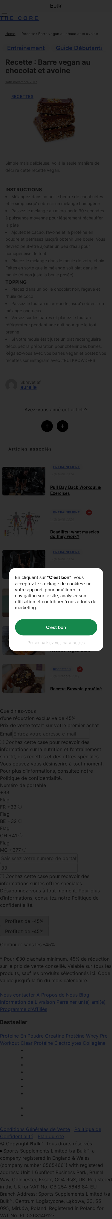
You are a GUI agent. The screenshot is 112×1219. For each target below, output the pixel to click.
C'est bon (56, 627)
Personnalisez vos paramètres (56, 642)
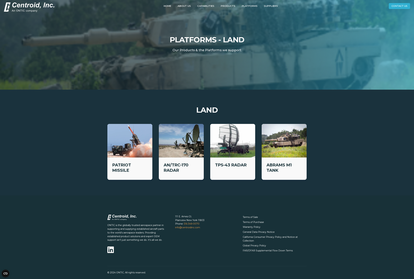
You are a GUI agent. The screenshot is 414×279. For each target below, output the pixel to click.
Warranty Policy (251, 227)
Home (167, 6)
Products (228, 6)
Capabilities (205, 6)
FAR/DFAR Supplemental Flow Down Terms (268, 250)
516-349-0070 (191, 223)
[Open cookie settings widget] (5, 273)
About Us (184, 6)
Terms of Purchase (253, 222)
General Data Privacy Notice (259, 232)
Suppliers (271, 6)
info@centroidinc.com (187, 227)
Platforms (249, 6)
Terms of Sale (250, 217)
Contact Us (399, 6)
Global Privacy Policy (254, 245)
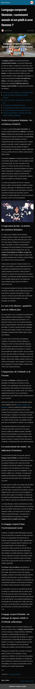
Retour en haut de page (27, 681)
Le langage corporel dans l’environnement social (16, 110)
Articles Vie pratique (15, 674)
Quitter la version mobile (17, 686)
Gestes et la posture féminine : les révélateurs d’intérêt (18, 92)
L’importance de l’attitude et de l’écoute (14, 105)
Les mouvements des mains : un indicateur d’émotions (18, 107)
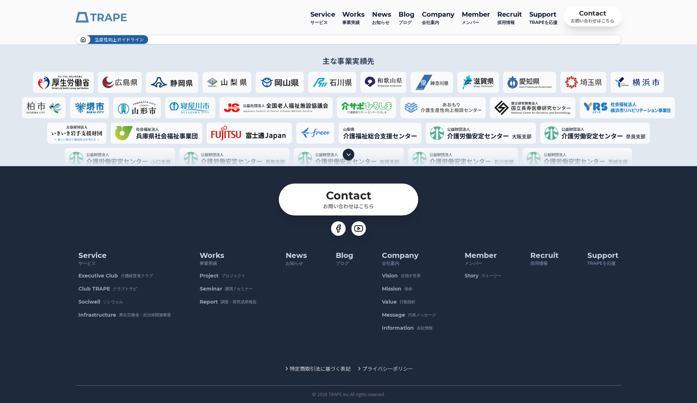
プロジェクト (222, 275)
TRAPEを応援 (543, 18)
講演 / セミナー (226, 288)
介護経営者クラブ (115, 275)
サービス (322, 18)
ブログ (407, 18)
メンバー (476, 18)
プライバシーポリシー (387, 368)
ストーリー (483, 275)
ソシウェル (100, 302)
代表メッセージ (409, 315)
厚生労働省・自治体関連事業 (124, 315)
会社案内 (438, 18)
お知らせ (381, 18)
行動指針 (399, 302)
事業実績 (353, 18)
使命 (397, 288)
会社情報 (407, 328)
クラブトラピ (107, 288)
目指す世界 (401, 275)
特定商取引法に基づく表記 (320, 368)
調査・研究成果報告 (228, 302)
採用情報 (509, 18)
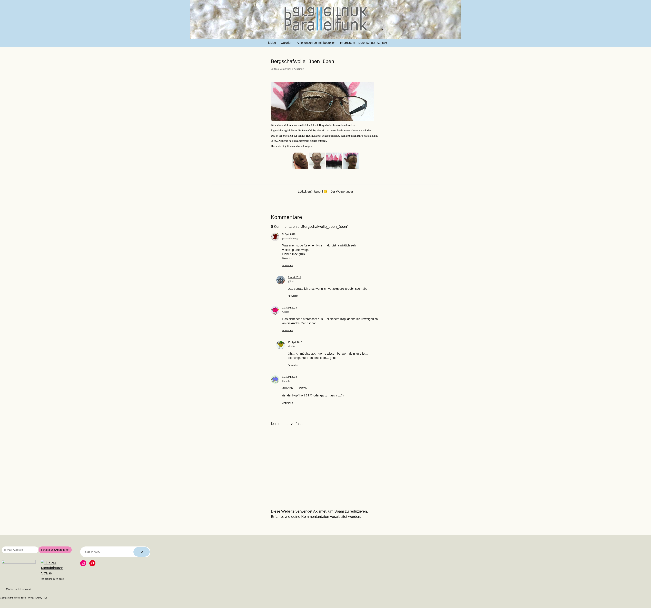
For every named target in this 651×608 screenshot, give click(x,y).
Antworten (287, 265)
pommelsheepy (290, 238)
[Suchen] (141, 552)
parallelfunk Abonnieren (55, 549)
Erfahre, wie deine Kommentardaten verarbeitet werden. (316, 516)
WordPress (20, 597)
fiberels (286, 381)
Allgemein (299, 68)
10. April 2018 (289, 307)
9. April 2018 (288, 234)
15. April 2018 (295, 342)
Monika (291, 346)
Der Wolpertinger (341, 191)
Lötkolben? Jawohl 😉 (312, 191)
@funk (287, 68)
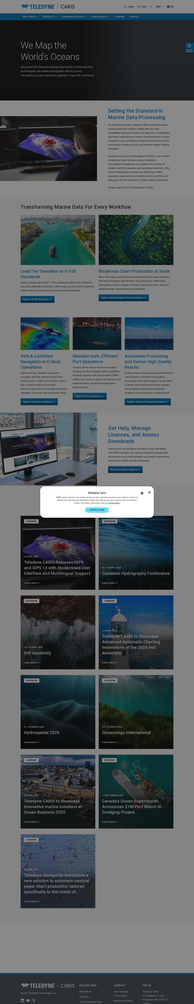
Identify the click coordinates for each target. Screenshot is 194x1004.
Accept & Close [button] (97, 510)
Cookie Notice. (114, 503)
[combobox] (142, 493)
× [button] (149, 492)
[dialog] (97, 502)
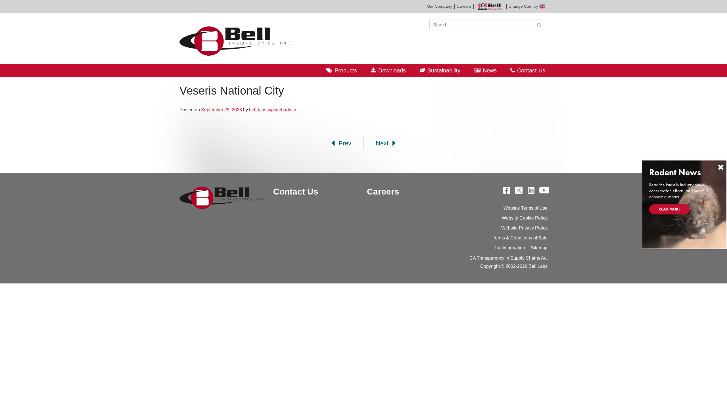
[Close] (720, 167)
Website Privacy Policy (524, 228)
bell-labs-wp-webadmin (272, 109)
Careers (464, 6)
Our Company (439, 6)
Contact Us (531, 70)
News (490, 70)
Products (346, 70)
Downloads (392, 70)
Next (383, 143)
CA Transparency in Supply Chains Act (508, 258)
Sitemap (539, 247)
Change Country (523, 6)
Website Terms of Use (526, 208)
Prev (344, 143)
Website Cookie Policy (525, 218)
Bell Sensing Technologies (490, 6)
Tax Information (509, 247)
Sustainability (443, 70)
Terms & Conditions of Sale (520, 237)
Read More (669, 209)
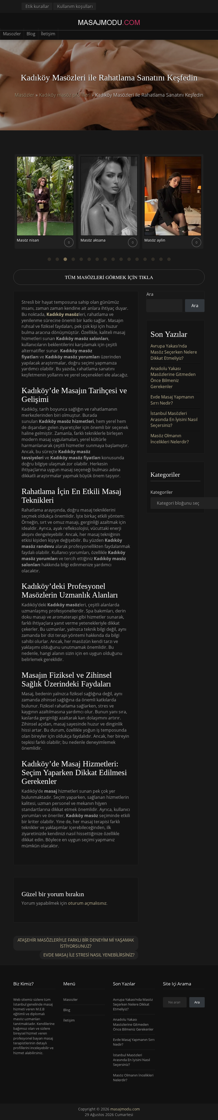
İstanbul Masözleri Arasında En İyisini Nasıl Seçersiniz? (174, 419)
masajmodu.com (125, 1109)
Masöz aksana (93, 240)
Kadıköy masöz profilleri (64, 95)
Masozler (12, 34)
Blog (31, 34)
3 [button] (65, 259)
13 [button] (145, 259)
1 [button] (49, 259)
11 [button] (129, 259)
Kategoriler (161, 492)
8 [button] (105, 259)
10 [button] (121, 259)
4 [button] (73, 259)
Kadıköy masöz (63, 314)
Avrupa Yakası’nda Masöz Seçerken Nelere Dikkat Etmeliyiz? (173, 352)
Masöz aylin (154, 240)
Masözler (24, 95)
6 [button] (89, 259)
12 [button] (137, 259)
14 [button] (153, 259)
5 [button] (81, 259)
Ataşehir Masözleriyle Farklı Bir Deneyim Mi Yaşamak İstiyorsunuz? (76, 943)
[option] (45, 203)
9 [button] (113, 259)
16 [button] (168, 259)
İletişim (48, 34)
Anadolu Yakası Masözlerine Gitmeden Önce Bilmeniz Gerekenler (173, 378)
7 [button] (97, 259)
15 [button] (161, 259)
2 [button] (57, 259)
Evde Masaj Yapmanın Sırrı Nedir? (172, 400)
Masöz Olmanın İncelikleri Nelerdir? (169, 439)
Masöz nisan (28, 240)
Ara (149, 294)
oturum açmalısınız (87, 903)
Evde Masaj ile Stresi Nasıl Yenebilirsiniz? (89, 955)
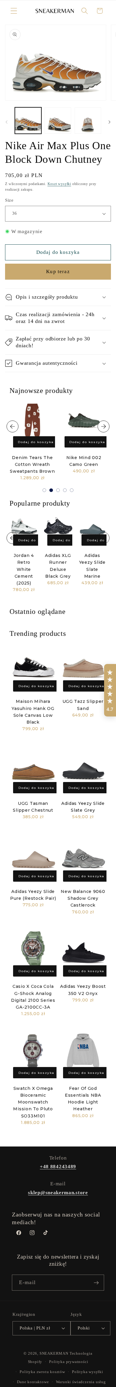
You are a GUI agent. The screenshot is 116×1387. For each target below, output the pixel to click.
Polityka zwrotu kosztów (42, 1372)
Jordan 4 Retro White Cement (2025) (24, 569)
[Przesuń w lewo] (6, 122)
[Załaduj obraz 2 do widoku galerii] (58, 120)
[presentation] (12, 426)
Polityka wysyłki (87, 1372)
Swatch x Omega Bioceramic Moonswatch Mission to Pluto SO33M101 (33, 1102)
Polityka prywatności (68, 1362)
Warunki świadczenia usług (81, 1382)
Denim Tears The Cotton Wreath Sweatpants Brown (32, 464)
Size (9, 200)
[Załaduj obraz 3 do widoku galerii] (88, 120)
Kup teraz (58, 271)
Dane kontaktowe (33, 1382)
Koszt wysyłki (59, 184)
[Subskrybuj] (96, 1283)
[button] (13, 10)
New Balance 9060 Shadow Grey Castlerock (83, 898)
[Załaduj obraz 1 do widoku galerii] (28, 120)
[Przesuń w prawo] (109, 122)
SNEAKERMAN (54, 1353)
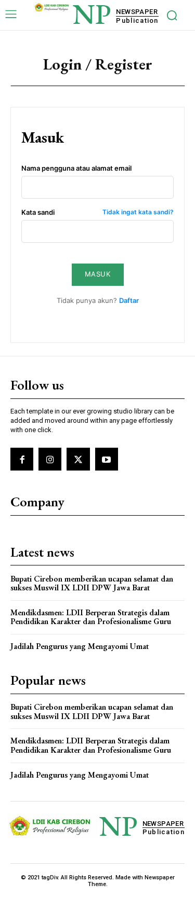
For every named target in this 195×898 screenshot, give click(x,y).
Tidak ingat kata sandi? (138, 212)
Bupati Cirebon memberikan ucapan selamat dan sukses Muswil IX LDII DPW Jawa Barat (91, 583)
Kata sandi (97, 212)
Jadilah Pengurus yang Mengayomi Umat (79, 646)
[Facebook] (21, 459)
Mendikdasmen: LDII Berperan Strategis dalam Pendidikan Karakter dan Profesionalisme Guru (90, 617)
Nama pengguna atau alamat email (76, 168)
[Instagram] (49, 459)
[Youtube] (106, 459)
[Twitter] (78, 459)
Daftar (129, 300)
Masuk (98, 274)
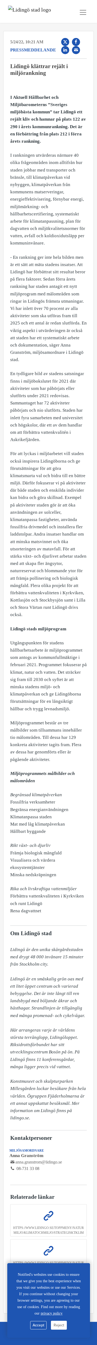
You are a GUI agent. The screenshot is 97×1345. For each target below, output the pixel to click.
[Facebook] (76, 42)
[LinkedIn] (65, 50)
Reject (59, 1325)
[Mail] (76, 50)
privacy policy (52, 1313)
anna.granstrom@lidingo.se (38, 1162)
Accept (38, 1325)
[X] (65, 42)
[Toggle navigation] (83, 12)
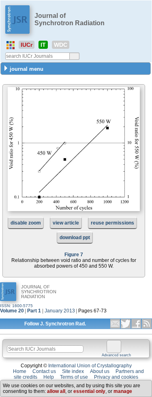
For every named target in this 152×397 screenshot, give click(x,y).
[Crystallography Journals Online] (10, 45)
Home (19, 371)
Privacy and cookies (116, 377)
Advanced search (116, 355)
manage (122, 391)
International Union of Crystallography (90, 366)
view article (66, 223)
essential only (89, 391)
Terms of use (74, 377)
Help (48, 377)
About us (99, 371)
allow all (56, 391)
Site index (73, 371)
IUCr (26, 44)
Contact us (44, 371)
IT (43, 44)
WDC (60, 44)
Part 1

----

▶ [Exercise prompt]: Please recast all the lines above as a JSON list of strings, with one string for each line. Skip blank lines and leave the pictures out.

▶ [Answer to the task]:
[
  "You are a GUI agent. The screenshot is 112×1219. For each target below, output the pixel to click.",
  "C'est bon (56, 627)",
  "Personnalisez vos paramètres (56, 642)",
  "You are a GUI agent. The screenshot is 414×279. For each target below, output the pixel to click.",
  "Warranty Policy (251, 227)",
  "Home (167, 6)",
  "Products (228, 6)",
  "Capabilities (205, 6)",
  "FAR/DFAR Supplemental Flow Down Terms (268, 250)",
  "516-349-0070 (191, 223)",
  "[Open cookie settings widget] (5, 273)",
  "About Us (184, 6)",
  "Terms of Purchase (253, 222)",
  "General Data Privacy Notice (259, 232)",
  "Suppliers (271, 6)",
  "info@centroidinc.com (187, 227)",
  "Platforms (249, 6)",
  "Terms of Sale (250, 217)",
  "Contact Us (399, 6)",
  "Global Privacy Policy (254, 245)",
  "Retour en haut de page (27, 681)",
  "Le langage corporel dans l’environnement social (16, 110)",
  "Articles Vie pratique (15, 674)",
  "Quitter la version mobile (17, 686)",
  "Gestes et la posture féminine : les révélateurs d’intérêt (18, 92)",
  "L’importance de l’attitude et de l’écoute (14, 105)",
  "Les mouvements des mains : un indicateur d’émotions (18, 107)",
  "プロジェクト (222, 275)",
  "TRAPEを応援 (543, 18)",
  "講演 / セミナー (226, 288)",
  "介護経営者クラブ (115, 275)",
  "サービス (322, 18)",
  "ブログ (407, 18)",
  "メンバー (476, 18)",
  "プライバシーポリシー (387, 368)",
  "ストーリー (483, 275)",
  "ソシウェル (100, 302)",
  "代表メッセージ (409, 315)",
  "厚生労働省・自治体関連事業 (124, 315)",
  "会社案内 (438, 18)",
  "お知らせ (381, 18)",
  "行動指針 (399, 302)",
  "事業実績 (353, 18)",
  "使命 (397, 288)",
  "会社情報 (407, 328)",
  "クラブトラピ (107, 288)",
  "目指す世界 (401, 275)",
  "特定商取引法に基づく表記 (320, 368)",
  "調査・研究成果報告 (228, 302)",
  "採用情報 (509, 18)",
  "For every named target in this 651×608 screenshot, give click(x,y).",
  "Antworten (287, 265)",
  "pommelsheepy (290, 238)",
  "[Suchen] (141, 552)",
  "parallelfunk Abonnieren (55, 549)",
  "Erfahre, wie deine Kommentardaten verarbeitet werden. (316, 516)",
  "WordPress (20, 597)",
  "fiberels (286, 381)",
  "Allgemein (299, 68)",
  "10. April 2018 (289, 307)",
  "9. April 2018 (288, 234)",
  "15. April 2018 (295, 342)",
  "Monika (291, 346)",
  "Der Wolpertinger (341, 191)",
  "Lötkolben? Jawohl 😉 (312, 191)",
  "@funk (287, 68)",
  "Identify the click coordinates for each target. Screenshot is 194x1004.",
  "Accept & Close [button] (97, 510)",
  "Cookie Notice. (114, 503)",
  "[combobox] (142, 493)",
  "× [button] (149, 492)",
  "[dialog] (97, 502)",
  "[Close] (720, 167)",
  "Website Privacy Policy (524, 228)",
  "bell-labs-wp-webadmin (272, 109)",
  "Careers (464, 6)",
  "Our Company (439, 6)",
  "Contact Us (531, 70)",
  "News (490, 70)",
  "Products (346, 70)",
  "Downloads (392, 70)",
  "Next (383, 143)",
  "CA Transparency in Supply Chains Act (508, 258)",
  "Sitemap (539, 247)",
  "Change Country (523, 6)",
  "Website Terms of Use (526, 208)",
  "Prev (344, 143)",
  "Website Cookie Policy (525, 218)",
  "Bell Sensing Technologies (490, 6)",
  "Tax Information (509, 247)",
  "Sustainability (443, 70)",
  "Terms & Conditions of Sale (520, 237)",
  "Read More (669, 209)",
  "İstanbul Masözleri Arasında En İyisini Nasıl Seçersiniz? (174, 419)",
  "masajmodu.com (125, 1109)",
  "Masöz aksana (93, 240)",
  "Kadıköy masöz profilleri (64, 95)",
  "Masozler (12, 34)",
  "Blog (31, 34)",
  "3 [button] (65, 259)",
  "13 [button] (145, 259)",
  "1 [button] (49, 259)",
  "11 [button] (129, 259)",
  "Kategoriler (161, 492)",
  "8 [button] (105, 259)",
  "10 [button] (121, 259)",
  "4 [button] (73, 259)",
  "Kadıköy masöz (63, 314)",
  "Avrupa Yakası’nda Masöz Seçerken Nelere Dikkat Etmeliyiz? (173, 352)",
  "Masöz aylin (154, 240)",
  "Masözler (24, 95)",
  "6 [button] (89, 259)",
  "12 [button] (137, 259)",
  "14 [button] (153, 259)",
  "5 [button] (81, 259)",
  "Ataşehir Masözleriyle Farklı Bir Deneyim Mi Yaşamak İstiyorsunuz? (76, 943)",
  "[option] (45, 203)",
  "9 [button] (113, 259)",
  "16 [button] (168, 259)",
  "İletişim (48, 34)",
  "Anadolu Yakası Masözlerine Gitmeden Önce Bilmeniz Gerekenler (173, 378)",
  "7 [button] (97, 259)",
  "15 [button] (161, 259)",
  "2 [button] (57, 259)",
  "Evde Masaj Yapmanın Sırrı Nedir? (172, 400)",
  "Masöz Olmanın İncelikleri Nelerdir? (169, 439)",
  "Masöz nisan (28, 240)",
  "Ara (149, 294)",
  "oturum açmalısınız (87, 903)",
  "Evde Masaj ile Stresi Nasıl Yenebilirsiniz? (89, 955)",
  "You are a GUI agent. The screenshot is 116×1387. For each target below, output the pixel to click.",
  "Polityka zwrotu kosztów (42, 1372)",
  "Jordan 4 Retro White Cement (2025) (24, 569)",
  "[Przesuń w lewo] (6, 122)",
  "[Załaduj obraz 2 do widoku galerii] (58, 120)",
  "[presentation] (12, 426)",
  "Polityka wysyłki (87, 1372)",
  "Swatch x Omega Bioceramic Moonswatch Mission to Pluto SO33M101 (33, 1102)",
  "Polityka prywatności (68, 1362)",
  "Warunki świadczenia usług (81, 1382)",
  "Denim Tears The Cotton Wreath Sweatpants Brown (32, 464)",
  "Size (9, 200)",
  "[Załaduj obraz 3 do widoku galerii] (88, 120)",
  "Kup teraz (58, 271)",
  "Dane kontaktowe (33, 1382)",
  "Koszt wysyłki (59, 184)",
  "[Subskrybuj] (96, 1283)",
  "[button] (13, 10)",
  "New Balance 9060 Shadow Grey Castlerock (83, 898)",
  "[Załaduj obraz 1 do widoku galerii] (28, 120)",
  "[Przesuń w prawo] (109, 122)",
  "SNEAKERMAN (54, 1353)",
  "For every named target in this 195×898 screenshot, give click(x,y).",
  "Tidak ingat kata sandi? (138, 212)",
  "Bupati Cirebon memberikan ucapan selamat dan sukses Muswil IX LDII DPW Jawa Barat (91, 583)",
  "Kata sandi (97, 212)",
  "Jadilah Pengurus yang Mengayomi Umat (79, 646)",
  "[Facebook] (21, 459)",
  "Mendikdasmen: LDII Berperan Strategis dalam Pendidikan Karakter dan Profesionalisme Guru (90, 617)",
  "Nama pengguna atau alamat email (76, 168)",
  "[Instagram] (49, 459)",
  "[Youtube] (106, 459)",
  "[Twitter] (78, 459)",
  "Daftar (129, 300)",
  "Masuk (98, 274)",
  "You are a GUI agent. The screenshot is 97×1345. For each target below, output the pixel to click.",
  "[Facebook] (76, 42)",
  "[LinkedIn] (65, 50)",
  "Reject (59, 1325)",
  "[Mail] (76, 50)",
  "privacy policy (52, 1313)",
  "anna.granstrom@lidingo.se (38, 1162)",
  "Accept (38, 1325)",
  "[X] (65, 42)",
  "[Toggle navigation] (83, 12)",
  "For every named target in this 152×397 screenshot, give click(x,y).",
  "[Crystallography Journals Online] (10, 45)",
  "Home (19, 371)",
  "Privacy and cookies (116, 377)",
  "Advanced search (116, 355)",
  "manage (122, 391)",
  "International Union of Crystallography (90, 366)",
  "view article (66, 223)",
  "essential only (89, 391)",
  "Terms of use (74, 377)",
  "Help (48, 377)",
  "About us (99, 371)",
  "allow all (56, 391)",
  "Site index (73, 371)",
  "IUCr (26, 44)",
  "Contact us (44, 371)",
  "IT (43, 44)",
  "WDC (60, 44)",
  "Part 1"
]